Can Millwall spring another? They have had their own disappointments, of course ­ having lost out on the play-offs with an end-of-season collapse which resulted in just one win in their final eight League matches after the semi-final.

"We were hit by quite a few injuries and suspensions and I don't think that ultimately we had a big enough squad to deal with everything we've been involved in," Lawrence admits. "With the Cup run comes extra games and maybe with a few extra players we maybe could have dealt with it. It was an awful shame right near the end to throw away our League position."

The Premiership is where he ­ and Millwall ­ want to be. He would trade the Cup for the play-offs, "if you could guarantee we went up. I am not sure the fans would agree but as a player you would swap anything for playing in the Premiership."
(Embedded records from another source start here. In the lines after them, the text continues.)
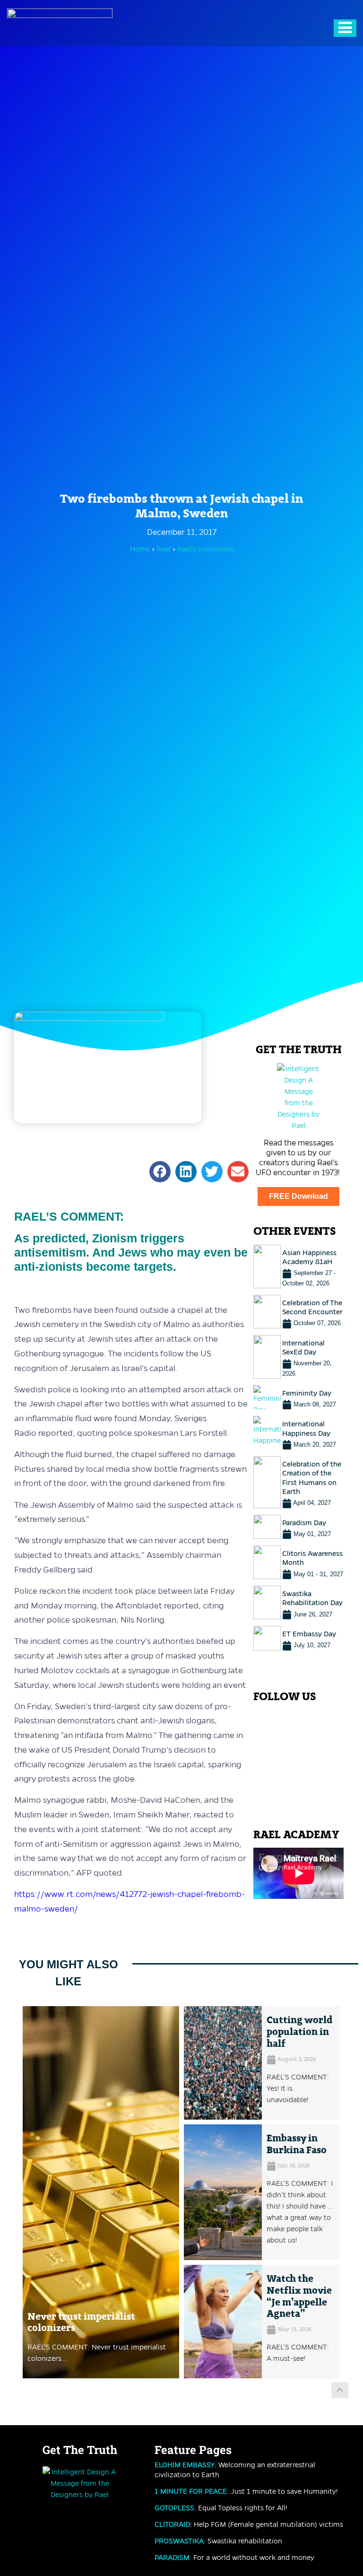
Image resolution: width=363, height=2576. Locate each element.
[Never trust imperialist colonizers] (101, 2192)
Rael (164, 549)
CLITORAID (172, 2524)
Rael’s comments (205, 549)
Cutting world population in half (299, 2032)
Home (140, 549)
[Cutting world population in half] (223, 2063)
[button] (160, 1171)
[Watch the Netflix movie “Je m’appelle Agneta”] (223, 2322)
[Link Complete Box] (298, 1266)
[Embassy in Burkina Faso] (223, 2192)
For now he'll just have to settle for Premiership opposition ­ the first Millwall have faced in this competition. Lawrence would happily have seen another lower division team in the final simply because "it would mean we had a better chance of winning it. Of course that was never going to happen and it's fantastic to play Manchester United. They are just a great football club."

But not one to be over-awed about. "I'd hope that we've got enough character among the players," Lawrence says. "Whatever happens, if we go 1-0 quickly, then I'm sure we'll battle back."

And maybe, just maybe another shot of iconoclasm. "You have to graft," said his hero, Charles Bukowski. Lawrence and his team-mates will do exactly that.